117.まだ大人にはなれない
後日、森田から品川ちゃんとの交際を始めたとの連絡があった。
わざわざ俺に報告してくるとは律儀な奴め。もちろん祝福の言葉をこれでもかと浴びせてやった。森田は恥ずかしがりながらも嬉しそうにしていた。

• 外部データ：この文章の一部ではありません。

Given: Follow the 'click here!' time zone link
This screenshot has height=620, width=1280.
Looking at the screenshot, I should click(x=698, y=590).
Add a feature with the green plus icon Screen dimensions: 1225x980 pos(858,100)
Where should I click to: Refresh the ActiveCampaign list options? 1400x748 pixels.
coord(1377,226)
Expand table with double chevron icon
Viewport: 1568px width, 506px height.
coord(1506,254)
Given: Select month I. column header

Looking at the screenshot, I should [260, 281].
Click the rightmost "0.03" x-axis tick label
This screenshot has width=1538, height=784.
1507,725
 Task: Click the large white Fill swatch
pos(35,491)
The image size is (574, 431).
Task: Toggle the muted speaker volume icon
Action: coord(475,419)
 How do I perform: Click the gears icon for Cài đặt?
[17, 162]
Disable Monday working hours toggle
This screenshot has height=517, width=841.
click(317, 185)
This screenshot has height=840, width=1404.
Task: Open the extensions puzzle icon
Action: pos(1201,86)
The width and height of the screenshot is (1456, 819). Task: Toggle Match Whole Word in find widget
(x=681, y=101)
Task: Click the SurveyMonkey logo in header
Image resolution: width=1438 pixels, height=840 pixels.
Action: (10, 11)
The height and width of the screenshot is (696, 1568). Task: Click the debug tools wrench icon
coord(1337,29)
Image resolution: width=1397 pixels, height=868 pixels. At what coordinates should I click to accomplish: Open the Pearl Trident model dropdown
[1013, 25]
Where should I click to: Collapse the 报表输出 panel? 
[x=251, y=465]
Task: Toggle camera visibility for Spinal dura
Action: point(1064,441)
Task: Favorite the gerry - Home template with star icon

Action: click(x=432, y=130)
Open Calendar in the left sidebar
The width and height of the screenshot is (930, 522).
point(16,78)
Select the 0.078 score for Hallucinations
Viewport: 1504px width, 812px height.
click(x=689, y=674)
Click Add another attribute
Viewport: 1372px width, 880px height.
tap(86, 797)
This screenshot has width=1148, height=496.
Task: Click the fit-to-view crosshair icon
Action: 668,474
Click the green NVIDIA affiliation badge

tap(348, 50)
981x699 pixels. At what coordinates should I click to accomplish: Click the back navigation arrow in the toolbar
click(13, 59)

品川ちゃんもこれで良かったのだろうか。とか思っていたら後ほど彼女からもノロケ話を聞かされた。物語を作ることをやっているためか、いちいち表現が生々しい……。男の先輩に言うことじゃないだろという話までされてしまった。
なんだろうな。今までじれったい関係を続けていたというのに、いざくっついてみれば砂糖をどれだけ入れたんだってほどのこの甘さ。あまりの多さにおすそ分けをお断りしたいほどだ。もうお腹いっぱいですってば。
「それを高木くんが言うたらあかんやろ」
ということを佐藤につらつらと話してみれば、真顔でそんな返答をされてしまった。
まあ……そうだな。自分のことながら、美少女二人と同時に付き合っていながら、後輩相手に惚気やがってだなんて言えないか。
そうやって少なからずの羨望を向けてしまうのは、後輩カップルの一途な想いがあるからなのだろう。
いくら好きとはいえ、二つの矢印がある俺に一途なんて言葉は当てはまらない。だからこそ俺に向けられている葵と瞳子の一途な気持ちが眩しすぎるのだが。
純真で綺麗なものには触れることすらいけないことなのだと考えてしまう。もしも汚してしまったらと考えると伸ばした手だって引っ込めてしまうのだ。
結局のところ、森田の罪の意識は過去のことばかりではなく、現在の品川ちゃんに対しても存在しているものだったのだろう。夢を目指す姿ってのは人を輝かせるものだ。その輝きを鈍らせてしまったらと考えてしまっても不思議じゃない。
それを感じていながらも踏み出した森田。後輩のそんな姿を見せられると、先輩である俺が足踏みしているわけにはいかないと思った。
なんだかんだと言いながら、俺は恋人になってなお、葵と瞳子を遠くの存在だと考えていたのかもしれない。だから自分のもとへと引き寄せるのに申し訳なさというか、何か後ろめたいものを感じてしまっていたのだ。
二人は身近な存在だ。それを忘れてはいけない。いつまでも前世のような気持ちでいてどうするというのだ。
前世で瞳子とは出会った記憶はないけれど、葵は憧れの存在だった。とても綺麗で遠くて、まさに高嶺の花だったのだ。きっと瞳子も同じような目を男子達から向けられていたはずだ。
だからと言って今はちゃんと手の届くところにいてくれている。それどころかこっちに手を伸ばしてくれてもいる。前世の俺が見たら絶対に信じられないだろうな。
いつまでも手を出せないのは、俺が葵と瞳子を神聖視しているからだ。あれだけいっしょにいて、あれだけたくさんの思い出を作っておきながら、同じ世界の住人と思っていなかったのだろうか。そこまでではないにしても、悪い意味で特別扱いしていたのかもしれない。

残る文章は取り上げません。